本公开提供一种深度学习训练方法及装置。所述深度学习训练方法包括:在每次迭代训练的前向传播过程中,确定批量训练数据实例中的每个训练数据实例的损失值;根据各训练数据实例的损失值,从所述批量训练数据实例中确定出所有困难实例;以及放弃学习非困难实例的特征,而学习所述所有困难实例的特征。摘图1

Description

深度学习训练方法及装置 技术领域
本公开涉及智能学习领域,特别涉及一种深度学习训练方法及装置。
背景技术
目前,深度学习是人工智能领域中研究重点,大量的学者和研究人员投身其中,推动着其迅速发展。尽管深度学习取得了极大的成就,但其依旧面临着很多难题。相比传统方法,更多的数据和更深的网络结构是深度学习最大的特色,也是其取得成功的关键。但这也意味着深度学习往往需要更大的训练存储空间和更多的时间。训练一个深度学习的模型通常需要数天乃至数个月的时间,因而为了节约时间成本,如何加速训练过程成为当下的一个重要研究方向。

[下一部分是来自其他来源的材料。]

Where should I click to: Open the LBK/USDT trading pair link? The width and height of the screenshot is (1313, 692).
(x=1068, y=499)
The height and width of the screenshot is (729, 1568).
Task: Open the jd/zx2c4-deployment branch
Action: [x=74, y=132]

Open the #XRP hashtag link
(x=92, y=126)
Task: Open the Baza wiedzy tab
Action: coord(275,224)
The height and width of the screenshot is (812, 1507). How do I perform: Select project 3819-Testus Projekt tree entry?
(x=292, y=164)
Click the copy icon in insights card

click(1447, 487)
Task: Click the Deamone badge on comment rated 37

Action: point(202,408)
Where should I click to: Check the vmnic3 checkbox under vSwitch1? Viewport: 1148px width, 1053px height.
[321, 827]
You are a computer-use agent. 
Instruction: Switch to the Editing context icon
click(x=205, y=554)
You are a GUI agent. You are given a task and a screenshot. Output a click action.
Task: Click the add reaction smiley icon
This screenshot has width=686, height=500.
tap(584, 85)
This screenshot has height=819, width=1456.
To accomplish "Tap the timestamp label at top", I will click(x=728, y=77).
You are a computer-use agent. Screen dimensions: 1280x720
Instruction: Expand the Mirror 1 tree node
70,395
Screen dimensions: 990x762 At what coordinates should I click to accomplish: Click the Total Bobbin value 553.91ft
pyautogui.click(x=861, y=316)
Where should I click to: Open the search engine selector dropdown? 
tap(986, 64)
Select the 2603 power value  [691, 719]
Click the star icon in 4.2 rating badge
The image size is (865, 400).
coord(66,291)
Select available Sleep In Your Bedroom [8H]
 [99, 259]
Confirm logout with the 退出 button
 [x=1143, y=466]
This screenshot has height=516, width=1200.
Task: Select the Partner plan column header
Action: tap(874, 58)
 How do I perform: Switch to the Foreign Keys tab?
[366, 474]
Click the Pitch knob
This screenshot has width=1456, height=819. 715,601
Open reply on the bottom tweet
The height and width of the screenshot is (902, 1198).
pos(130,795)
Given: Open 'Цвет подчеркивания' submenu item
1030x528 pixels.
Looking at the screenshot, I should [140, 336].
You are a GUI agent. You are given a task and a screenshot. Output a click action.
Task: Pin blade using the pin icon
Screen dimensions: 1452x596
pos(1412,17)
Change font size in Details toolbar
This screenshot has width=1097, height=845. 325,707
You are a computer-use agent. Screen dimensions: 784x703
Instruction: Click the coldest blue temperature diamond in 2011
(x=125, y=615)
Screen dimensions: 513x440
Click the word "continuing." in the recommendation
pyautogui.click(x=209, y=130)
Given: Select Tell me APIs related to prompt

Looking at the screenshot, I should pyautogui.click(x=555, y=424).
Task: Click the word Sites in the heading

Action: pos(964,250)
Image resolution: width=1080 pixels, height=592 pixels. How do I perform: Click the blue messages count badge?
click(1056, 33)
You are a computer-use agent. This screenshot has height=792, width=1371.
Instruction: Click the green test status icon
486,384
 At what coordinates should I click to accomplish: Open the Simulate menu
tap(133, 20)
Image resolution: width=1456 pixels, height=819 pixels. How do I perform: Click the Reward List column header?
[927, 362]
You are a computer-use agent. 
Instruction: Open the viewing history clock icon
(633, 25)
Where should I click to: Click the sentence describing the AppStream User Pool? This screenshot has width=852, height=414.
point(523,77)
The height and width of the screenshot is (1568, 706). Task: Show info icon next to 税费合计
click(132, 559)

对于加速训练,一般在硬件方面采用GPU加速和集群计算,在算法上采用数据并行和模型并行方案。现有方案虽然加快了深度网络的训练迭代速度,但仍然面临着模型收敛较慢的问题。
发明内容
本公开提供一种能够加快深度学习模型收敛的深度学习训练方法及装置。
根据本公开的一个方面,提供一种深度学习训练方法,该深度学习训练方法包括:在每次迭代训练的前向传播过程中,确定批量训练数据实例中的每个训练数据实例的损失值;根据各训练数据实例的损失值,从所述批量训练数据实例中确定出所有困难实例;以及放弃学习非困难实例的特征,而学习所述所有困难实例的特征。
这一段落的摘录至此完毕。